*** DATA EXCERPTS Section Begins ***

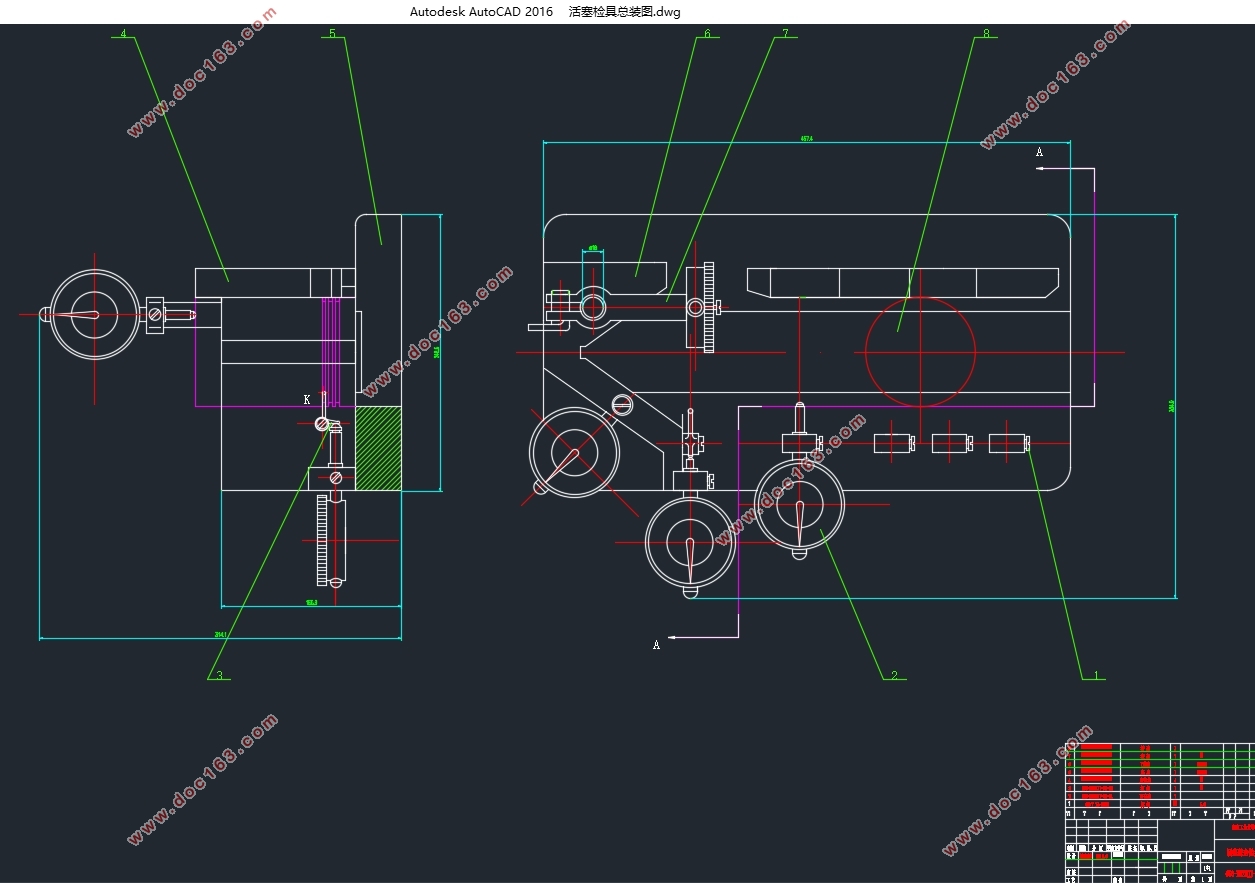The width and height of the screenshot is (1255, 883).
Task: Click the red circle in right view
Action: [919, 351]
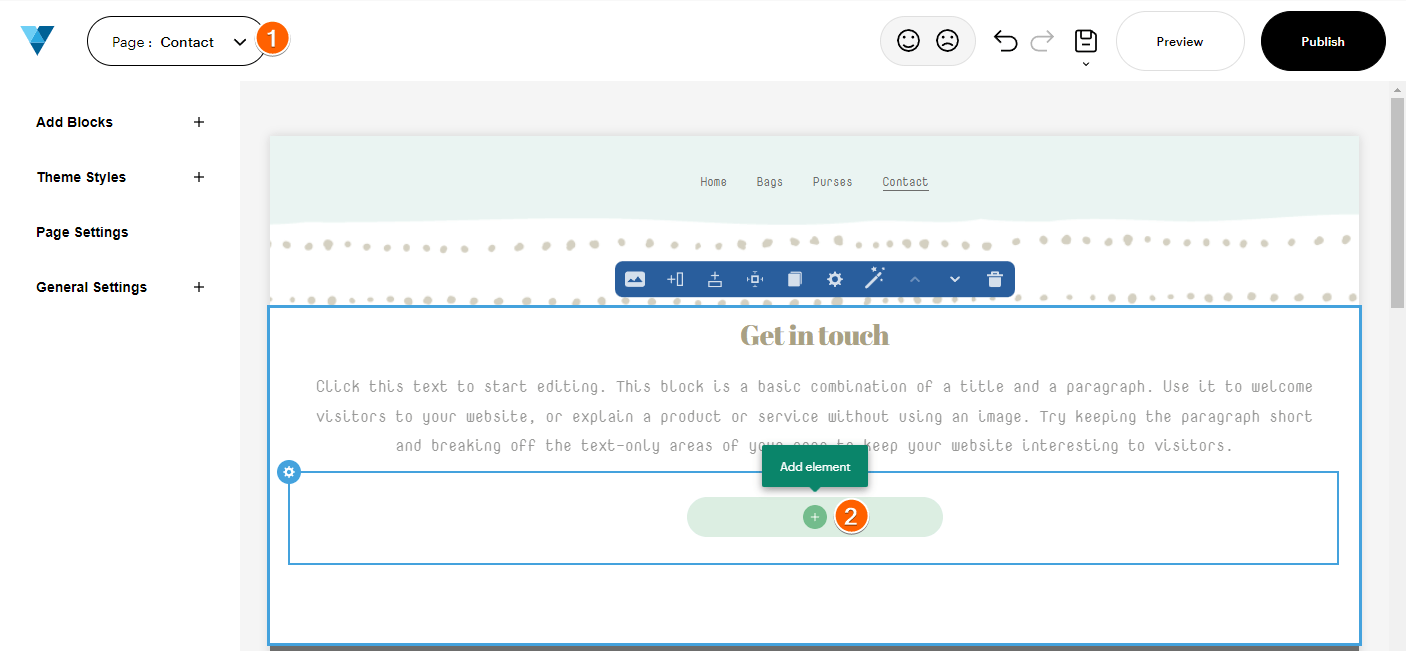
Task: Navigate to the Bags menu item
Action: [769, 181]
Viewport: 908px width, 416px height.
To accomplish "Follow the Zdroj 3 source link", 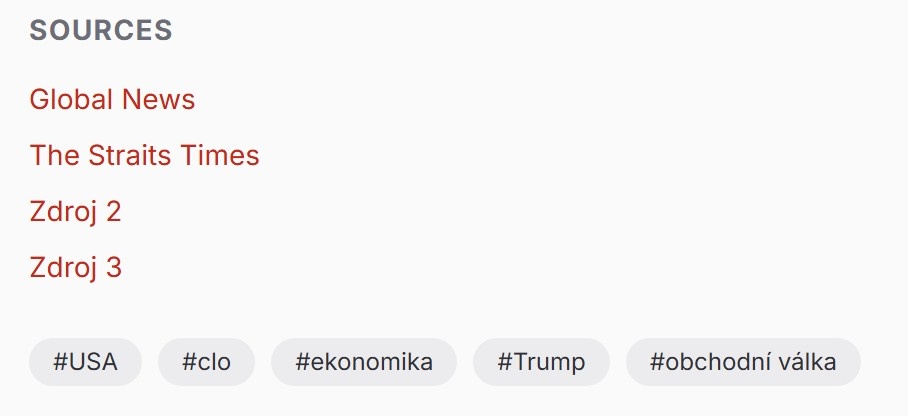I will 75,268.
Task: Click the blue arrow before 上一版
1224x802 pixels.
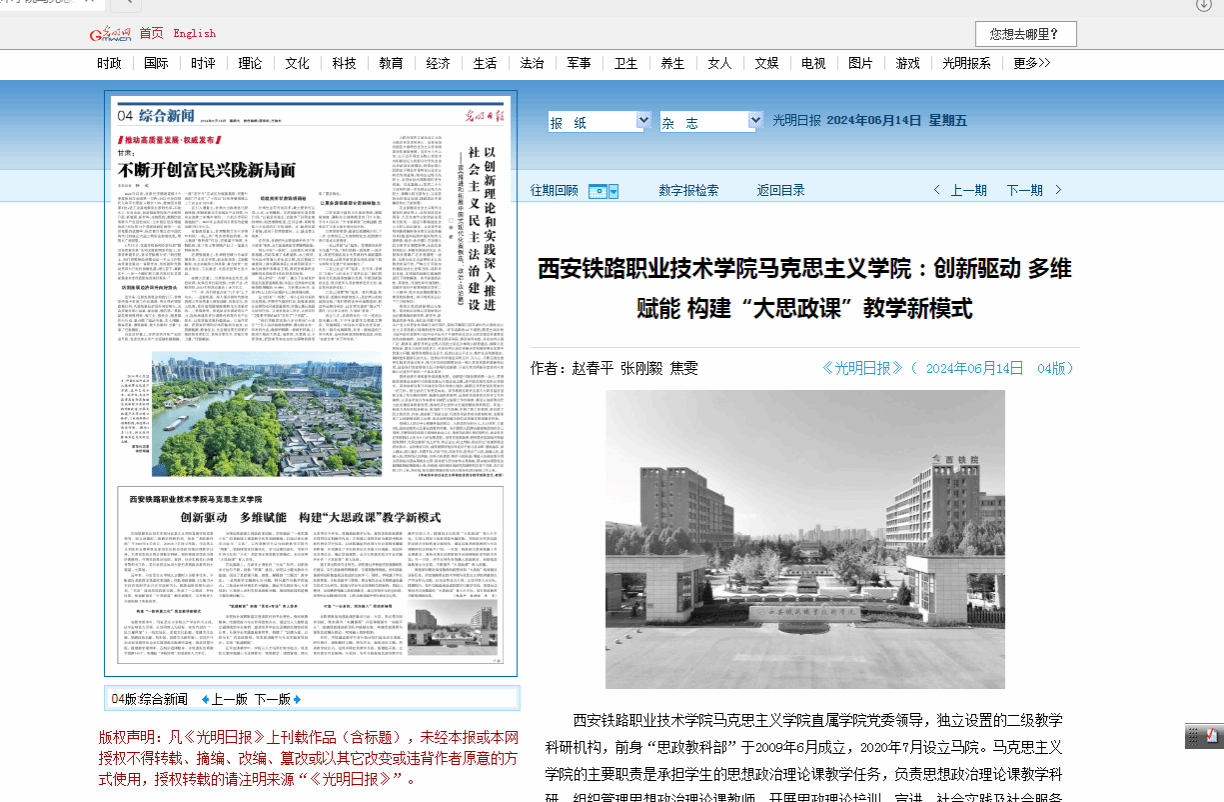Action: pos(205,699)
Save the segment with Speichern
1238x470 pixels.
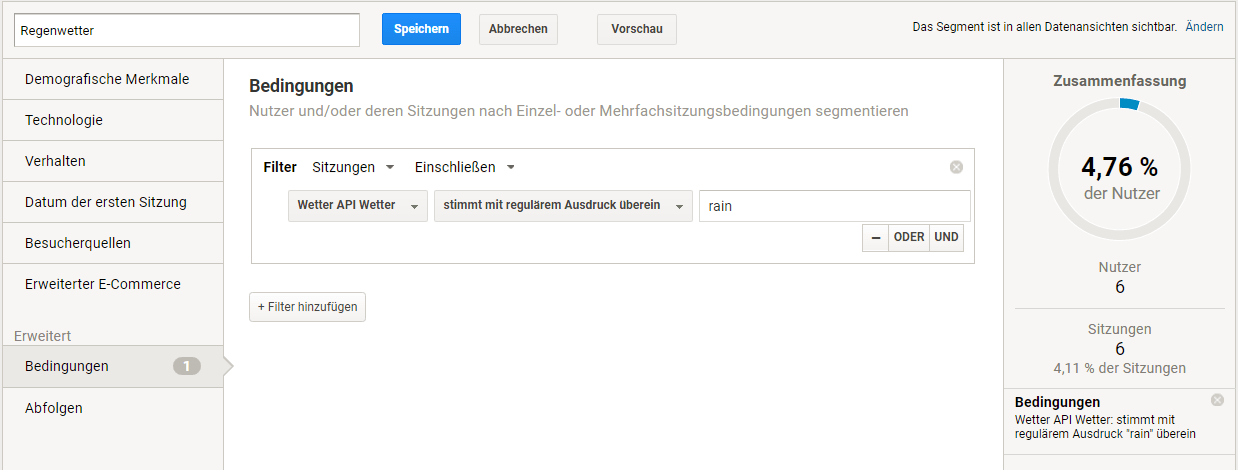pos(421,29)
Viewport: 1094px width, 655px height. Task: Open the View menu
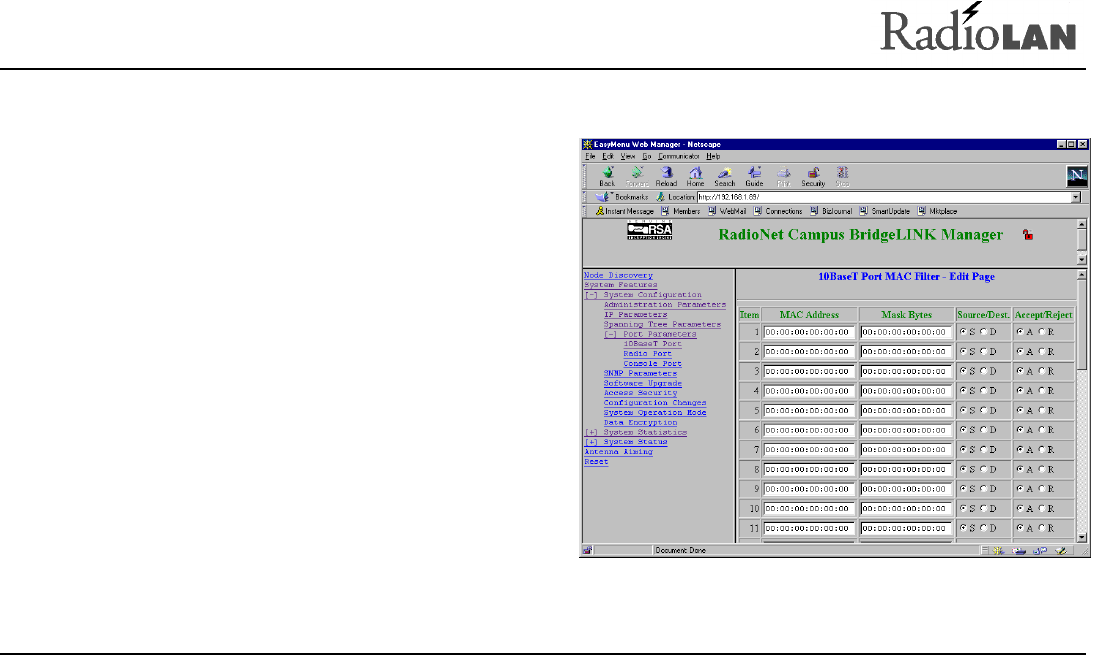(627, 157)
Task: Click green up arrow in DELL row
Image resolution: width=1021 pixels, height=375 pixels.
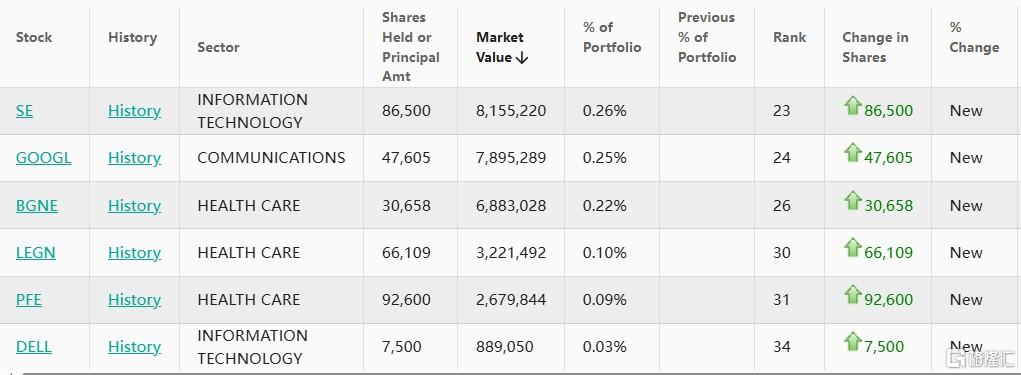Action: coord(853,341)
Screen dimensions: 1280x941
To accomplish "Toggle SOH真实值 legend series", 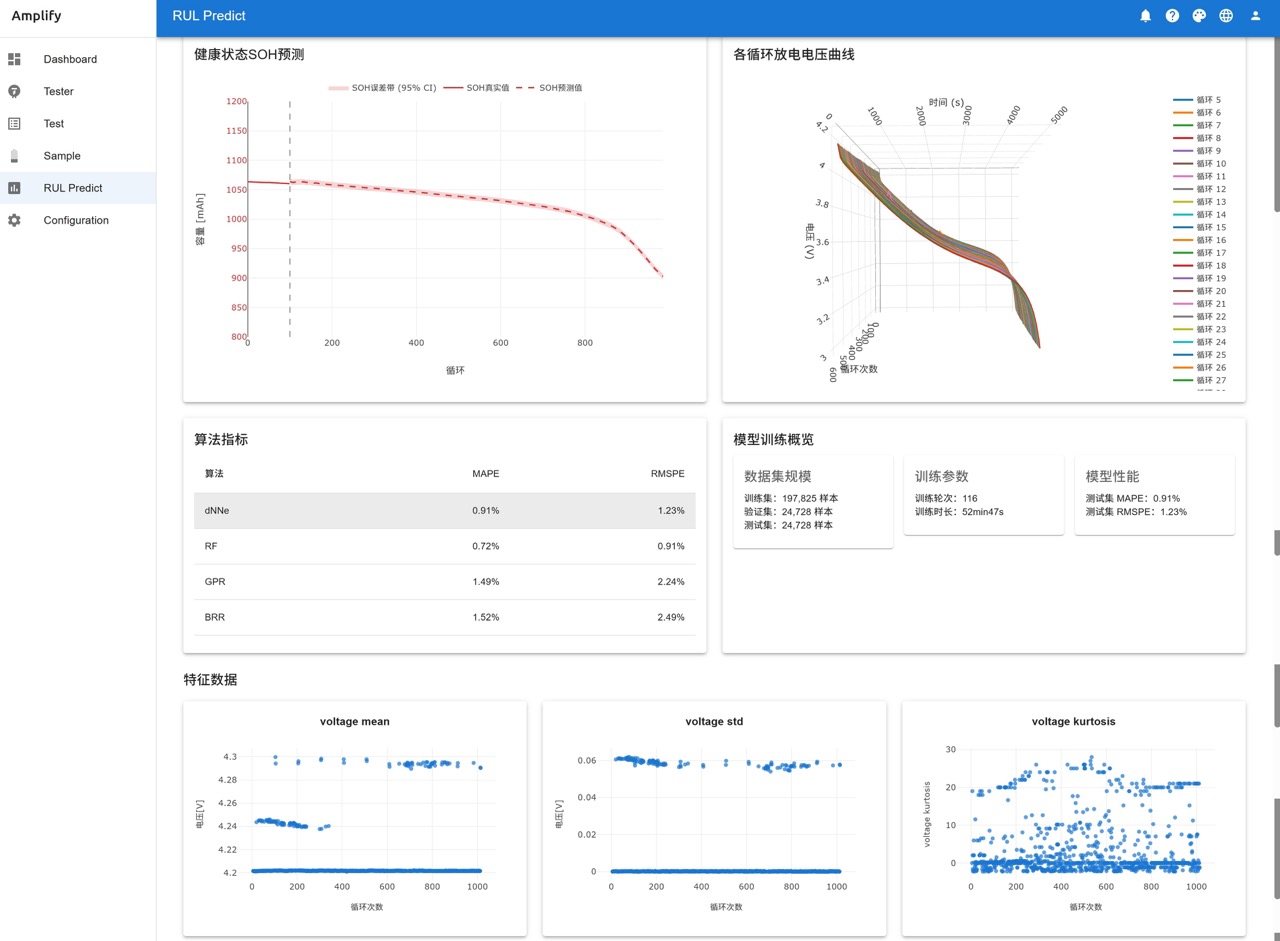I will point(477,88).
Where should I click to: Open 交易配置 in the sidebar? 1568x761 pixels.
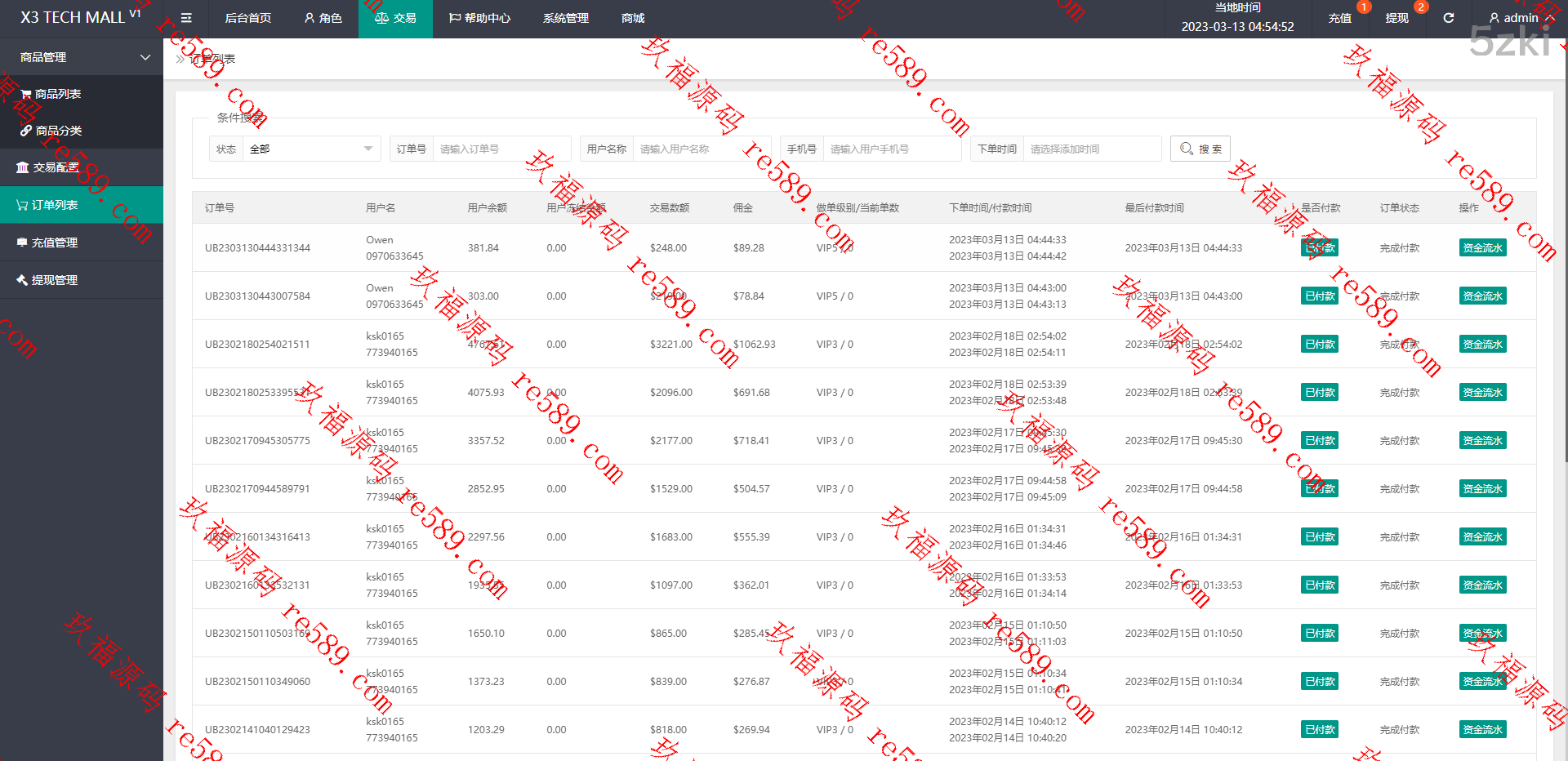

*** DATA EXCERPTS Section Ends ***

**TO DO**:
Only one stretch of the material above is wanted: the line containing "Viewport: 1094px width, 655px" through the line containing "Screen dimensions: 1280x941". Restate it word for word, minus the pictures.

**WRITTEN SOLUTION**:
Viewport: 1094px width, 655px height. Task: Open the View menu
(627, 157)
Task: Click green up arrow in DELL row
Image resolution: width=1021 pixels, height=375 pixels.
Action: coord(853,341)
Screen dimensions: 1280x941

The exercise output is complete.